| Supplied passage |
↓
Is data centre development outpacing the grid?


Monday, 01 June, 2026


Is data centre development outpacing the grid?

A report from Wood Mackenzie has identified a concerning disparity between data centre collocation plans and the necessity for a reliable grid.

The UK-based research group’s analysis is focused on US data centre development, but its findings have implications for countries like Australia that are facing a potential boom in data centre construction.

In the US, the race to power artificial intelligence is pushing data centre development to outpace grid development, creating significant risk for projects, markets and consumers, Wood Mackenzie said. Its report, ‘Breaking the speed limit: Can US data centre development outpace grid development?’, warns that such projects will face far greater technical, regulatory and economic hurdles than the industry understands.

“The power sector is fixated on data centre flexibility, but that is not the end-game for grid operators or data centre operators,” said Ben Hertz-Shargel, Global Head of Grid Transformation and Large Loads, Wood Mackenzie.

“Firm grid service is the goal, backed by new transmission superhighways. But there is a lack of awareness throughout the power sector about the technical and regulatory risk confronting collocation projects, and the business risk of conditional interconnections.”

Data centre facility in Vernon, California, USA. Image credit: iStock.com/MattGush

For deregulated markets, the challenge is existential. Wood Mackenzie brings up the example of Mid-Atlantic grid operator PJM, which has 78 gigawatts of committed data centre load against only 36 gigawatts of accredited generation capacity in its pipeline. In Texas, current market prices of US$30–$40 per megawatt-hour fall far below the US$78–$100 needed to attract new gas generation. Wood Mackenzie’s ‘Accelerated case for data centre load growth’ found that 16.4 GW of gas capacity additions will be required per year through to 2035 to meet projected demand, despite there having been only 4 GW per year from 2023 to 2025.

“Load growth and affordability are in direct opposition in the deregulated markets,” said Chris Seiple, Vice Chairman, Energy Transition and Power and Renewables, Wood Mackenzie. “If prices rise to the level necessary to incentivise new generation, it will raise prices for all customers, prompting a political outcry.”

To manage this issue, PJM is bifurcating its generation market — creating one elevated price tier for new resources contracted by large loads, and a lower tier for existing resources. The unintended consequence, according to Wood Mackenzie, is that existing gas and coal plants receiving lower capacity prices may retire, threatening reliability even as PJM struggles to bring new supply online. Texas, meanwhile, has no comparable plan to incentivise new grid-connected generation, and is trusting that competitive power markets will deliver the new supply. That typically happens by prices rising to levels that attract new investment.
↑
| Listed records |
↓
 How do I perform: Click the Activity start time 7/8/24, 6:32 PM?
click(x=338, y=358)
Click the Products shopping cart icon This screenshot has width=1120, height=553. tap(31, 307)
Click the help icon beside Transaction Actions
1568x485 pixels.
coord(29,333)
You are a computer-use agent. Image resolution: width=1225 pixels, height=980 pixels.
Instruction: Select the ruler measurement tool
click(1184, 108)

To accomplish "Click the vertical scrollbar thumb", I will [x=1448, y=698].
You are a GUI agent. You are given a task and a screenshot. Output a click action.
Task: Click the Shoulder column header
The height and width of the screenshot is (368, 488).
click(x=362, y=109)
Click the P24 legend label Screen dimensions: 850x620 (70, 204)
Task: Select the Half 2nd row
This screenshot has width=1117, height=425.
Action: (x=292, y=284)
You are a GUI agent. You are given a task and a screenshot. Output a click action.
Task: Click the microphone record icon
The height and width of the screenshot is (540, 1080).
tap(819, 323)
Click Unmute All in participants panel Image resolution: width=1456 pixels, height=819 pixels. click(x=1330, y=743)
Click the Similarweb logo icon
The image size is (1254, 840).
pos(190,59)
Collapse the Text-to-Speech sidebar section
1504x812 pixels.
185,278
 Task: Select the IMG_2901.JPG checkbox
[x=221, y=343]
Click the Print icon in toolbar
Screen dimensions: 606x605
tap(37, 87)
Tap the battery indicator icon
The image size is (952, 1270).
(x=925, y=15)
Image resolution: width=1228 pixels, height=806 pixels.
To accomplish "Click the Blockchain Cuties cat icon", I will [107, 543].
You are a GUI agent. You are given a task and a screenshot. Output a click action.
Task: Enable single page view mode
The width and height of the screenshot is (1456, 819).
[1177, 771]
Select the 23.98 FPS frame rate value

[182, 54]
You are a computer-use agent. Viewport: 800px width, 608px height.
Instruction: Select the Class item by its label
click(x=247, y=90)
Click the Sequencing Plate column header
↑
| Work instructions |
a) Copy word for word the part of the article on data centers and the grid from "The UK-based research" up to and including "data centre construction.".
b) According to the article on data centers and the grid, how many gigawatts of committed data center load does PJM have?
The rows aren't needed here.

| Answers to each task |
a)
The UK-based research group’s analysis is focused on US data centre development, but its findings have implications for countries like Australia that are facing a potential boom in data centre construction.

b) 78 gigawatts